Passage shown START

A new form of tax, known as the Apprenticeship Levy, will hit
many employers from 6 April 2017. The funds generated will be used
by the Government to help pay for apprenticeship training
Employers will firstly want to assess whether they will be
liable to pay this additional tax and secondly, consider whether
they can derive any benefit from it.
How much does an employer have to pay?
The levy will be 0.5% of the employer's total payroll bill.
This will include basic salary but also things like bonus,
commission and pension contributions. However, each group of
employers will receive an allowance of £15,000 to offset
against their liabilities. This effectively means that only those
with a wage bill of more than £3million will be liable to pay
the new tax.
But what about employers who do not have apprentices?
They are still caught by the new tax rules. The levy will apply
to all employers, irrespective of their sector and regardless of
whether they have or intend to have any apprentices.
Can an employer recoup any of this additional tax?
The good news is that if the employer has or takes on
apprentices, they are likely to be able to clawback at least some
of this tax.
Once paid, the tax can be put into an account via the Digital
Apprenticeship Service (which launches in January 2017) and in
addition, those funds will be topped up by 10% by the Government.
Additional top ups may also be available, for example to employers
who employ 16 to 18 year olds.
The funds in the account can be used to pay for approved
training for apprentices. However, the funds do need to be used
within 18 months of being deposited in the account.
What is an apprenticeship?
Essentially, it is formal relationship where the individual
undertakes a combination of work and training. In many cases, an
apprentice must not only be given on-the-job training but spend a
proportion of their time (usually around 20%) doing approved
off-the-job training too.
There are many different types of apprenticeship, from the
traditional roles of plumbing and construction work to professional
services (such as an accountant or solicitor). In the hospitality
and leisure sector, common apprenticeships range from commis chefs
and chef de partie to hospitality supervisors.

Passage shown END

§ **Exercises to complete**
**1.** According to the levy article, how long do employers have to use the funds deposited in their account?
**2.** Say whether each statement agrees with the levy article, answering yes or no and quoting the deciding words: (a) The levy applies only to employers who have or plan to have apprentices. (b) The Government tops up the funds in the account by 10%. (c) An apprentice usually spends around 20% of their time doing approved off-the-job training.

Supplied information START

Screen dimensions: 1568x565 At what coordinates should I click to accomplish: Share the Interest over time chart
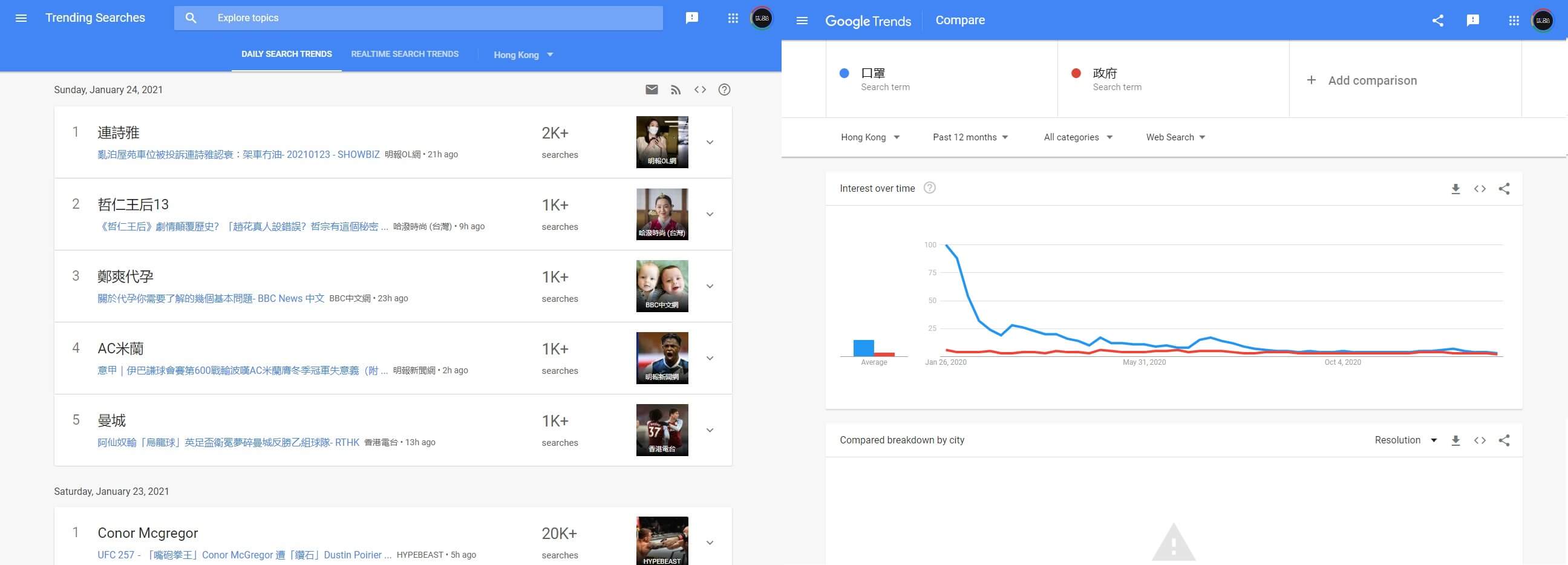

Supplied information END

§ **Written answers**
**1.** The funds must be used within 18 months of being deposited in the account.

**2.**
(a) No: "regardless of whether they have or intend to have any apprentices."
(b) Yes: "those funds will be topped up by 10% by the Government."
(c) Yes: "spend a proportion of their time (usually around 20%) doing approved off-the-job training too."